▶ _GECITEERDE PASSAGE_:
#####

Gerechtshof Amsterdam, 26-11-2002, AP4580, 00/90188
Gerechtshof Amsterdam, 26-11-2002, AP4580, 00/90188
Gegevens
- Instantie
- Gerechtshof Amsterdam
- Datum uitspraak
- 26 november 2002
- Datum publicatie
- 29 juni 2004
- ECLI
- ECLI:NL:GHAMS:2002:AP4580
- Zaaknummer
- 00/90188
Inhoudsindicatie
Belanghebbende heeft volgens de wettelijk voorgeschreven procedure verzocht om toepassing van een preferentieel tarief uit hoofde van een tariefcontingent. De mededeling aan belanghebbende kon door belanghebbende niet anders worden opgevat dan dat het tariefcontingent nog openstond. Daarmee heeft de inspecteur de grondslag gecreëerd voor het gewettigd vertrouwen, dat het tariefcontingent ten tijde van de aanvaarding van de aangifte nog niet was uitgeput. De conclusie met betrekking tot artikel 869 UCDW moet luiden, dat de onderhavige uitputting niet op een zodanige wijze is gepubliceerd, dat belanghebbende - toen de inspecteur op 13 april 1991 mededeelde geen douanerechten te heffen - daarvan redelijkerwijze toch op de hoogte had moeten zijn. Het beroep van belanghebbende op artikel 220, lid 2, letter b, CDW slaagt.
Uitspraak
GERECHTSHOF TE AMSTERDAM
Douanekamer
Uitspraak
in de zaak nr. 00/90188 DK (voorheen: 0188/00 TC)
de dato 26 november 2002
1. De procedure
1.1. Op 3 oktober 2000 is bij de Tariefcommissie te Amsterdam een beroepschrift ingekomen van mr. A namens de besloten vennootschap met beperkte aansprakelijkheid B B.V. te Z, belanghebbende. Het beroepschrift is gericht tegen de uitspraak van het hoofd van het Douanedistrict Rotterdam (de inspecteur) van 1 september 2000, kenmerk …, waarbij het bezwaar tegen de uitnodiging tot betaling van 8 september 1999, nr. … voor f 6.114,20 aan douanerechten, werd afgewezen.
1.2. Van belanghebbende is door de secretaris van de Tariefcommissie een griffierecht van f 450,-- geheven. De inspecteur heeft een verweerschrift ingediend.
1.3. Op grond van artikel XI van de Wet van 14 september 2001 (Stb. 419) is met ingang van 1 januari 2002 de Douanekamer van het Gerechtshof te Amsterdam in de plaats getreden van de Tariefcommissie.
1.4. De mondelinge behandeling van de zaak heeft plaatsgevonden tijdens de zitting van de Douanekamer op 16 juli 2002 tezamen met de zaak met kenmerk 00/90189 DK. Daar zijn namens belanghebbende verschenen C en namens de inspecteur D, E en F. Belanghebbende en de inspecteur hebben beiden een pleitnota overgelegd en deze voorgelezen. De pleitnotitie van belanghebbende is voorzien van zes bijlagen. De inspecteur heeft van deze bijlagen kennis kunnen nemen en zich daarover kunnen uitlaten. De inspecteur heeft een afschrift van een pagina van de website van de Europese Commissie overgelegd. Belanghebbende heeft van deze pagina kennis kunnen nemen en zich er over kunnen uitlaten.

#####

▶ _UIT TE VOEREN TAKEN_:
(1) Zet deze zin uit de uitspraak van het gerechtshof over in het Engels: "Belanghebbende heeft volgens de wettelijk voorgeschreven procedure verzocht om toepassing van een preferentieel tarief uit hoofde van een tariefcontingent."
(2) Citeer uit de vermeldingen hieronder letterlijk de regels vanaf de regel met "Screen dimensions: 360x640" tot en met de regel met "pos(1226,13)".

#####

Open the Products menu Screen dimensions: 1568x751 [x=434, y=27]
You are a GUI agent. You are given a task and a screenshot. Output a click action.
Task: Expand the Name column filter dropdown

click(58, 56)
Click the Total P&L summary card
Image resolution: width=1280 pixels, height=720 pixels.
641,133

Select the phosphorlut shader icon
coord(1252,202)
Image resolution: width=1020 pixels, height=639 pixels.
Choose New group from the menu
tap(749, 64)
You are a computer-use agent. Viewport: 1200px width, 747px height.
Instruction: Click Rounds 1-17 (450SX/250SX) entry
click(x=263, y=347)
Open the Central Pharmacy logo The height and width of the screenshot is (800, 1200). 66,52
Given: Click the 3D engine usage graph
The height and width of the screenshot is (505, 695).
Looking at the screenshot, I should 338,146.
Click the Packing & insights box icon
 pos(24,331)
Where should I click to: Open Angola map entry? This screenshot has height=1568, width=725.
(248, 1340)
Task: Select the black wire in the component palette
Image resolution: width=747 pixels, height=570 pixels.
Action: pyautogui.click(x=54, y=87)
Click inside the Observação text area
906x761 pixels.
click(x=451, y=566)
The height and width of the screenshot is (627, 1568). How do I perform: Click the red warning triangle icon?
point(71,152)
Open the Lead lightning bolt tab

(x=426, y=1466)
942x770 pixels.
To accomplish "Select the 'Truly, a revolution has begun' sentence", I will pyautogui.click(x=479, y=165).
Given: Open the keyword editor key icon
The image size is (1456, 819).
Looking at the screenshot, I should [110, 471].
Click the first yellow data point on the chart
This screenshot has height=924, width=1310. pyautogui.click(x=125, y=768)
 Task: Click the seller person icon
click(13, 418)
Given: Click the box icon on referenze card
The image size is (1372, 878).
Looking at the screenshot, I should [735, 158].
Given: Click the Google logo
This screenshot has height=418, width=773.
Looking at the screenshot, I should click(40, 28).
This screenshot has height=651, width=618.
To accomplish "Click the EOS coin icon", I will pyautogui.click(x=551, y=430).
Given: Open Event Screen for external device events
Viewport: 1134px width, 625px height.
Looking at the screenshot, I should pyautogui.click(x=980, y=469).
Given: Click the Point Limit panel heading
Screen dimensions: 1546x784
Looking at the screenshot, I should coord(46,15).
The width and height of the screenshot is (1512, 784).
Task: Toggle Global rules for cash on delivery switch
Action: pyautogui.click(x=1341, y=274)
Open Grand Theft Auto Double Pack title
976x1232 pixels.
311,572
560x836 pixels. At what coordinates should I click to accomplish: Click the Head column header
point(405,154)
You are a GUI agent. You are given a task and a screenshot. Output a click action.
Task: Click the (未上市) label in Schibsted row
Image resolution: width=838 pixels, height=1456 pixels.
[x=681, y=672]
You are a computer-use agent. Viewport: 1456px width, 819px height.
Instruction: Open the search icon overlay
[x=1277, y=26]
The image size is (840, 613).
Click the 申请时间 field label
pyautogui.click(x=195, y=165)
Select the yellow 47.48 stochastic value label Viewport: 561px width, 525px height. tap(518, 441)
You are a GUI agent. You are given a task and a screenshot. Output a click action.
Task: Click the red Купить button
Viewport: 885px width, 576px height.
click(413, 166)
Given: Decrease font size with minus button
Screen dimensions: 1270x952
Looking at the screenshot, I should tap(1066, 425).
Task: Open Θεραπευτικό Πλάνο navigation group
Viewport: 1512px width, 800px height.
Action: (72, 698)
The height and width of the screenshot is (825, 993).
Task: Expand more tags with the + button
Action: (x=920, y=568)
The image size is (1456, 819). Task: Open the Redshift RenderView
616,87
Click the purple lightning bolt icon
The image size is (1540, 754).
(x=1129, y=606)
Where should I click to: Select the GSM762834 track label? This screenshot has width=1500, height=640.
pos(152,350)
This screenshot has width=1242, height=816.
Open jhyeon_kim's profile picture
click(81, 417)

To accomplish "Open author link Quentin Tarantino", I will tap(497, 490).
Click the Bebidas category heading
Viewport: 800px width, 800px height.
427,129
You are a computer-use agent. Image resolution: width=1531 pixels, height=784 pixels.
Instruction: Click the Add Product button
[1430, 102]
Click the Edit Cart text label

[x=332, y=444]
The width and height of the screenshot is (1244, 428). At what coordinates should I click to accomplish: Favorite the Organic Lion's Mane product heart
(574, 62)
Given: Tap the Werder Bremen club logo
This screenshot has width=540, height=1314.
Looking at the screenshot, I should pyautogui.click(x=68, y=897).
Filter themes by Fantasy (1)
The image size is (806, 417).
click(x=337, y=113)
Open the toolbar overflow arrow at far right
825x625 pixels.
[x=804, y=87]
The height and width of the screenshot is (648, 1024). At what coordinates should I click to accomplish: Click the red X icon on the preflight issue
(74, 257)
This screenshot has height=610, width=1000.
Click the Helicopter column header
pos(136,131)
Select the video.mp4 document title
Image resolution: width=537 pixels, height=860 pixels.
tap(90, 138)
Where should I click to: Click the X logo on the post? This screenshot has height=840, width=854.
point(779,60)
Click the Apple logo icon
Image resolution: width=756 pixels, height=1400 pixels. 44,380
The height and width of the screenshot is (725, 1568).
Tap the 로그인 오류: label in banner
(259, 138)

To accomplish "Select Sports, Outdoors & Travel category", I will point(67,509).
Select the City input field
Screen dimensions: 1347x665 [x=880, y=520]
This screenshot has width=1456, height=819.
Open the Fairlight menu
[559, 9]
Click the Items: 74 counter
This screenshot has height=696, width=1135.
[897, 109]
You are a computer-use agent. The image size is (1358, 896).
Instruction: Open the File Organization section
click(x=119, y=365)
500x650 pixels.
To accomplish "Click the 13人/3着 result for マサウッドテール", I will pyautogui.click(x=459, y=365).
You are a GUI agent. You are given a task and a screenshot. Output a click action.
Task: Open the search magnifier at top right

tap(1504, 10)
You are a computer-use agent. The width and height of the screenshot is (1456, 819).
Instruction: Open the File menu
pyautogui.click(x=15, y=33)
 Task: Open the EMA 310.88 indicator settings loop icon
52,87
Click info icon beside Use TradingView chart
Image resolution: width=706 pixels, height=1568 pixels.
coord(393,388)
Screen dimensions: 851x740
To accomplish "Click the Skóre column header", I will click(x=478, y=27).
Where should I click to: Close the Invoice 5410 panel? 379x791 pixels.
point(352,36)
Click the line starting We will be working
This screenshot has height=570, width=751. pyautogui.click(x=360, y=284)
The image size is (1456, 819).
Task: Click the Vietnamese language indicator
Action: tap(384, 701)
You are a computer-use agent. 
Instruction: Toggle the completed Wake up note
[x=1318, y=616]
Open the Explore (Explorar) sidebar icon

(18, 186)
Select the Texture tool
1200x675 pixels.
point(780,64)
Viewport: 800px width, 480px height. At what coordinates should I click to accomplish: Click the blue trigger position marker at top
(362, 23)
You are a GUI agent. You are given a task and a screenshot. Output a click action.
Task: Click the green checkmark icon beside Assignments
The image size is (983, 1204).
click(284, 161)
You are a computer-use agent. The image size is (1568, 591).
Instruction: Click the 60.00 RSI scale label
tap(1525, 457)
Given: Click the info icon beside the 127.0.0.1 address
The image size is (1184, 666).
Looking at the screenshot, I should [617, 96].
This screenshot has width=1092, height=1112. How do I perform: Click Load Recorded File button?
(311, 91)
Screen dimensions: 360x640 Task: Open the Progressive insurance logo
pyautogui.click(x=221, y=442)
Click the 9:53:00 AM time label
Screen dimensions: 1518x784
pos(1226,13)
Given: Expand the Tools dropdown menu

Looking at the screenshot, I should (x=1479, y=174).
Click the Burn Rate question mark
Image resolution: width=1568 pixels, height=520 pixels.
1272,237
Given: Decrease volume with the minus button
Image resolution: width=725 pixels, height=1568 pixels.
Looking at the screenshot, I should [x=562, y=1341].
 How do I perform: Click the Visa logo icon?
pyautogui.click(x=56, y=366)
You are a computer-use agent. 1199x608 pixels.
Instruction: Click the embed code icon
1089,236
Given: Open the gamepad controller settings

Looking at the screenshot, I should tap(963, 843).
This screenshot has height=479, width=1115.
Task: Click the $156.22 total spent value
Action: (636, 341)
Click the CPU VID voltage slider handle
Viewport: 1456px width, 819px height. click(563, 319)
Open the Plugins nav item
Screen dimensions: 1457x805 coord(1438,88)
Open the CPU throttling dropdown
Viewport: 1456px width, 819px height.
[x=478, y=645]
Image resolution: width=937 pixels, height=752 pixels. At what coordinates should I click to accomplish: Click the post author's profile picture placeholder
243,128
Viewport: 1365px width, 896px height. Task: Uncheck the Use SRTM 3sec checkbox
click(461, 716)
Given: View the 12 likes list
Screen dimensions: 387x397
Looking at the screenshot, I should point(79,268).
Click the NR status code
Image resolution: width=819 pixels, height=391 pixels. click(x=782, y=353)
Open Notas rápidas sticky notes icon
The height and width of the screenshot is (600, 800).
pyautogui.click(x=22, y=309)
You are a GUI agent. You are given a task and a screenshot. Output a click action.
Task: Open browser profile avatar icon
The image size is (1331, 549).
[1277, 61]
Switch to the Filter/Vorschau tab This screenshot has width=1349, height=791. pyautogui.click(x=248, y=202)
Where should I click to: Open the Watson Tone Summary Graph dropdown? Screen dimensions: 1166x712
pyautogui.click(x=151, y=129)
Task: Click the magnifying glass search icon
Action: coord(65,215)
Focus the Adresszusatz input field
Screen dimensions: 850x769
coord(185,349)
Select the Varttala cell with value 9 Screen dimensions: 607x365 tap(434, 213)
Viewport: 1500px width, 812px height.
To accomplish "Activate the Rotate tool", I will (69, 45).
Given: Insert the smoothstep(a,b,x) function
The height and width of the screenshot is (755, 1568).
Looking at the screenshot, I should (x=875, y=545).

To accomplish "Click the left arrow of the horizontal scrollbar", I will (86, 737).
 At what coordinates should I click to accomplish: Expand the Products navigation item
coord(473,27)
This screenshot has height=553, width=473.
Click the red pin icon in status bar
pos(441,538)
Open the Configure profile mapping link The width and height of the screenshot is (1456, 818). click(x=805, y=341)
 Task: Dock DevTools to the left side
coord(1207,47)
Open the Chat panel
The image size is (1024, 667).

#####

▶ _OPLOSSINGEN PER TAAK_:
(1) The interested party requested, in accordance with the statutorily prescribed procedure, the application of a preferential tariff under a tariff quota.

(2)
Screen dimensions: 360x640 Task: Open the Progressive insurance logo
pyautogui.click(x=221, y=442)
Click the 9:53:00 AM time label
Screen dimensions: 1518x784
pos(1226,13)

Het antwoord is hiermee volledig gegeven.